Why Energy and Persistence Still Matter Today

The cultural impact of Franklin’s philosophy, and this particular aphorism, cannot be overstated. It shaped American thought and values fundamentally. Throughout the 19th and 20th centuries, Franklin became the exemplary figure in American culture—not a radical or a visionary, but the practical man who got things done. “Energy and persistence conquer all things” became almost a national motto. People invoked it during periods of expansion, industrial growth, and renewal. Business leaders and entrepreneurs cited Franklin to justify their ambitions.

Self-help writers, from Dale Carnegie to modern motivational speakers, borrowed from his framework. They quoted his aphorisms as timeless wisdom. Presidents and politicians have invoked his example and his words to inspire citizens during challenges. In popular culture, from textbooks to films, Franklin appears as the ideal American archetype: poor boy who pulls himself up, works hard, innovates, and succeeds. The quote travels through social media with regularity because it tells a story that Americans want to believe about themselves and their possibilities.

Yet for all its apparent simplicity, the quote carries complexity worth examining. What does energy mean in an age of burnout and exhaustion? Does persistence mean stubbornly continuing down a path that isn’t working, or does it mean intelligent persistence combined with the wisdom to adjust course? Franklin himself adjusted course many times—from printer to scientist to diplomat. Yet each transition involved continuous effort in service of larger goals. For everyday life, the wisdom here is not merely “work harder” but something more nuanced: sustained, focused effort over time produces results that seem impossible in the short term.

A person struggling with anxiety or depression might find hope in the idea that daily persistence compounds over time. Therapy, meditation, and small behavioral changes all build on each other. Someone building a business from nothing, as Franklin did, understands that the first years are often thankless. Energy and persistence are what carry you through. In relationships, the same principle applies: couples who endure difficult seasons through persistent commitment to understanding and growth often find that their effort transforms conflict into connection.
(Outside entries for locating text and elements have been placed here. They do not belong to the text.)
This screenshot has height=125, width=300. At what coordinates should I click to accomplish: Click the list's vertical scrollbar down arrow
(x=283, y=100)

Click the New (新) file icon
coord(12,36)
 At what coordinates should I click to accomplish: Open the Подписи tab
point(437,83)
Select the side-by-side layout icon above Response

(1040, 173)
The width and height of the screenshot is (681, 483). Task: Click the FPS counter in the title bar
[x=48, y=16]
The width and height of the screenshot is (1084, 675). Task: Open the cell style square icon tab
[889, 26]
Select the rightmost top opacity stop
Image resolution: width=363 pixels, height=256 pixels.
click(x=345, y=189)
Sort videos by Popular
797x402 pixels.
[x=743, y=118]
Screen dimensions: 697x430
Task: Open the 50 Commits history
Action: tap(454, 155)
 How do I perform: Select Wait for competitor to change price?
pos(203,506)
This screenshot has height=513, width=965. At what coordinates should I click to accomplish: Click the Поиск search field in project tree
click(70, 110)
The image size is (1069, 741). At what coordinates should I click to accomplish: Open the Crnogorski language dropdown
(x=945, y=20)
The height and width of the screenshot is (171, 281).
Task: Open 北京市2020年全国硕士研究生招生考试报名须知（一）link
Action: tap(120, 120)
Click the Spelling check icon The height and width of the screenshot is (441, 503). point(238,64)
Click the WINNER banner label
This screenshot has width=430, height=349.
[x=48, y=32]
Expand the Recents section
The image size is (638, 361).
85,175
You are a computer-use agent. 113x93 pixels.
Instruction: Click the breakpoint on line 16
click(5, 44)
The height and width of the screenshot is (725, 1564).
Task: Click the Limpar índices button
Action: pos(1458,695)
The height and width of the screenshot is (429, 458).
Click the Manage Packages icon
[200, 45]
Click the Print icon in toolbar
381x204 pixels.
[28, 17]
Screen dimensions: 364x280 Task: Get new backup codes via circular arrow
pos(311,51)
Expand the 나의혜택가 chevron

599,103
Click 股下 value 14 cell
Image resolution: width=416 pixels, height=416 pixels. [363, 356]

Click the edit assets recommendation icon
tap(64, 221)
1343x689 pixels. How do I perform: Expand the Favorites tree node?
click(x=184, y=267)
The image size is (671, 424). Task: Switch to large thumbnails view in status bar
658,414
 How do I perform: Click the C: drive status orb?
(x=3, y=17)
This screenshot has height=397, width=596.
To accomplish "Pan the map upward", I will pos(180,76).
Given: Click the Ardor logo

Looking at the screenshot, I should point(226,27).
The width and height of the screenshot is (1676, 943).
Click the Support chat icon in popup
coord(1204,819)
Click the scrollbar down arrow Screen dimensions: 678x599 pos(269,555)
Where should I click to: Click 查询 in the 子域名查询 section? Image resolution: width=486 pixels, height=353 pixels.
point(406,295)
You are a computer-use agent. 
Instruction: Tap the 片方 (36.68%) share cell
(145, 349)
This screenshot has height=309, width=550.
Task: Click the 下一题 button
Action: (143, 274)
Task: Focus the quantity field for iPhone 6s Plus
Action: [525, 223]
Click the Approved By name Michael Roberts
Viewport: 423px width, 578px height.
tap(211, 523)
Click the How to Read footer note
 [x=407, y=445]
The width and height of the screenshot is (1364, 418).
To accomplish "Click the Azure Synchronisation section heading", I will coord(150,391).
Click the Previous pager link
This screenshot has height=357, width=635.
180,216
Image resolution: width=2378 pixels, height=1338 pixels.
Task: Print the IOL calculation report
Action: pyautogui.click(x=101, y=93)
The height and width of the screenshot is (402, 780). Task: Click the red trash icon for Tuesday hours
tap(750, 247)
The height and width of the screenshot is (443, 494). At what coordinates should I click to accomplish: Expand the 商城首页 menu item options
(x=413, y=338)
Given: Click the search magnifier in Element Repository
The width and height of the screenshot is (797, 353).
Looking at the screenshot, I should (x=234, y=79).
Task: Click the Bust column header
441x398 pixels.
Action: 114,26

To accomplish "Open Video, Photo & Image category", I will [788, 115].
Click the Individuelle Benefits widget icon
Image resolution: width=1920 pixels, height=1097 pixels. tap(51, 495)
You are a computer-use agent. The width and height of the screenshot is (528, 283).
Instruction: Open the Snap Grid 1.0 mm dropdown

The enduring power of this aphorism lies partly in its optimism and partly in its realism. It does not promise overnight success or easy shortcuts. It acknowledges that “things”—obstacles, problems, limitations—exist and are real. But it asserts that they are not immovable, not final, not beyond the reach of human agency. In our current moment, when we face challenges as daunting as any Franklin encountered, his words offer steady encouragement. Climate change, political division, economic uncertainty, and personal struggles with mental health and meaning press down on us.

Yet energy and persistence conquer all things—they provide a kind of steady encouragement that acknowledges difficulty without offering false hope. Instead, they suggest that what we do, how consistently we show up, and whether we maintain effort in the direction of our values and goals actually matters. This is why a phrase from an 18th-century printer and scientist continues to appear on graduation diplomas and locker room posters. It circulates through social media. It seems to speak directly to something we need to hear: that our energy and our persistence are not insignificant, that they count, that they can genuinely change the world—starting with our own small corner of it.